**Excerpted data**

=-=-=

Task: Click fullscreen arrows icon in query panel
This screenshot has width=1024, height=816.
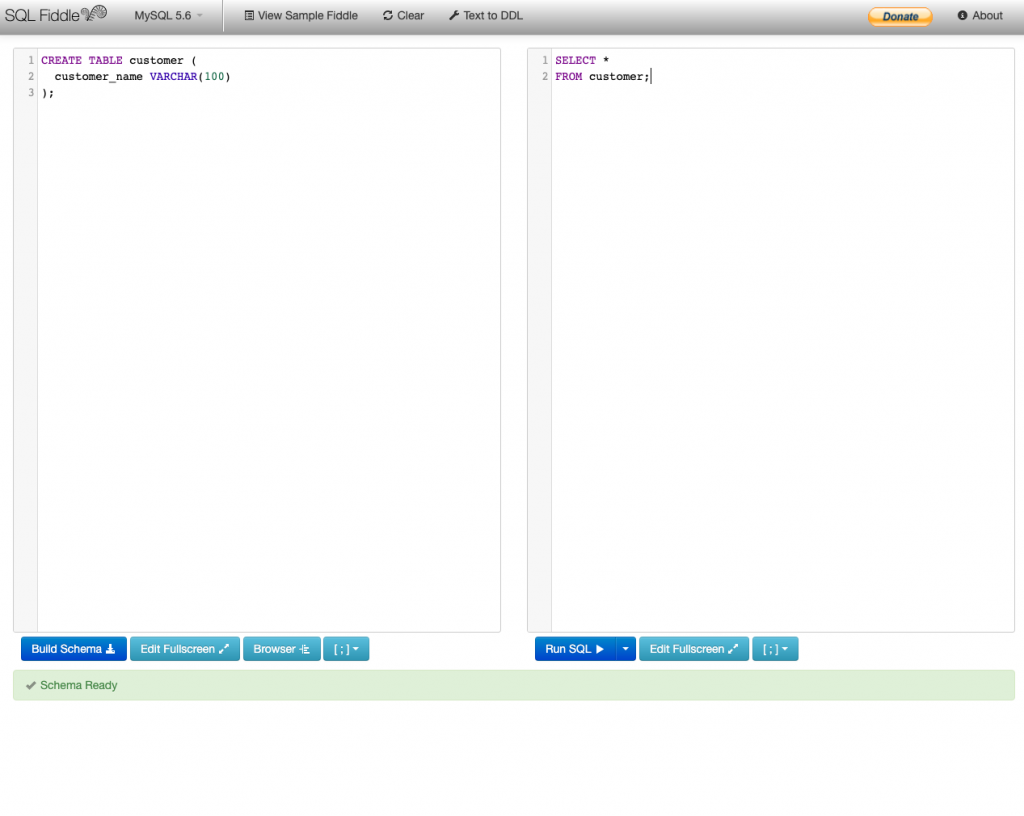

=-=-=

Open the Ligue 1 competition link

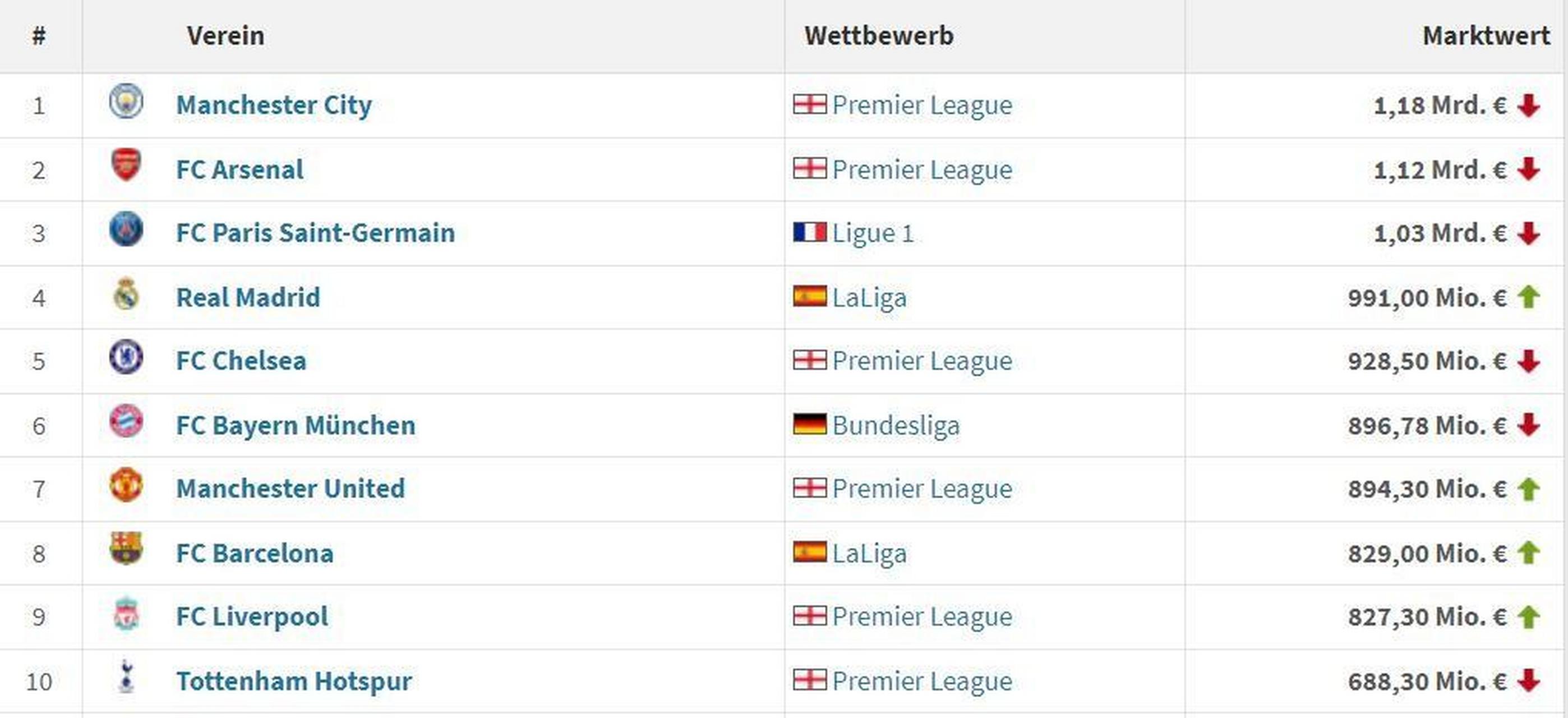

=-=-=

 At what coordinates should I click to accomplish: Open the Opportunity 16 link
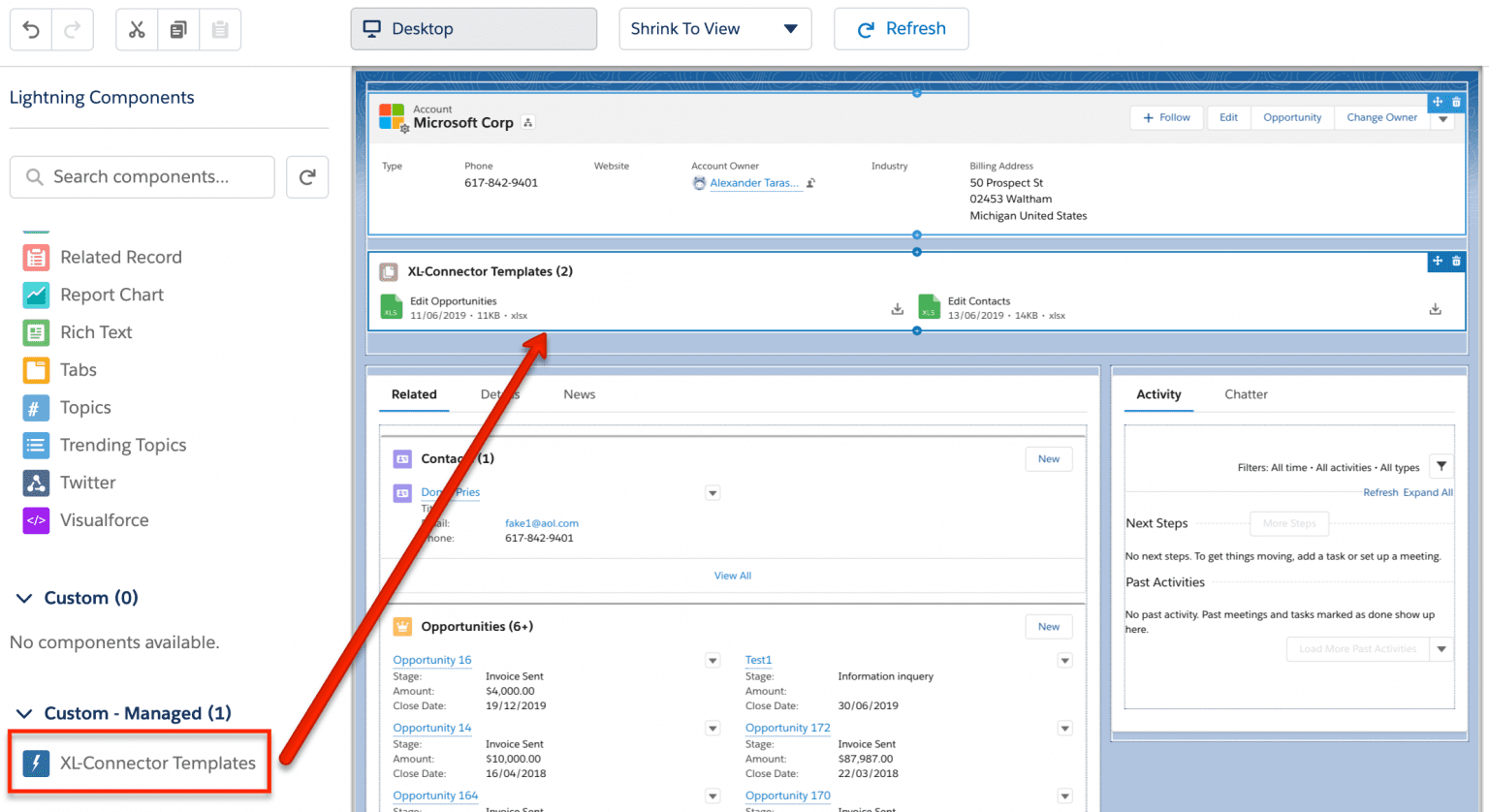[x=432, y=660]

=-=-=

**Activity**
Reprint exactly the lines above that start at the one with "Task: Click fullscreen" and end at the one with "This screenshot has width=1024, height=816.", keeping both and adding none.

**Written solution**
Task: Click fullscreen arrows icon in query panel
This screenshot has width=1024, height=816.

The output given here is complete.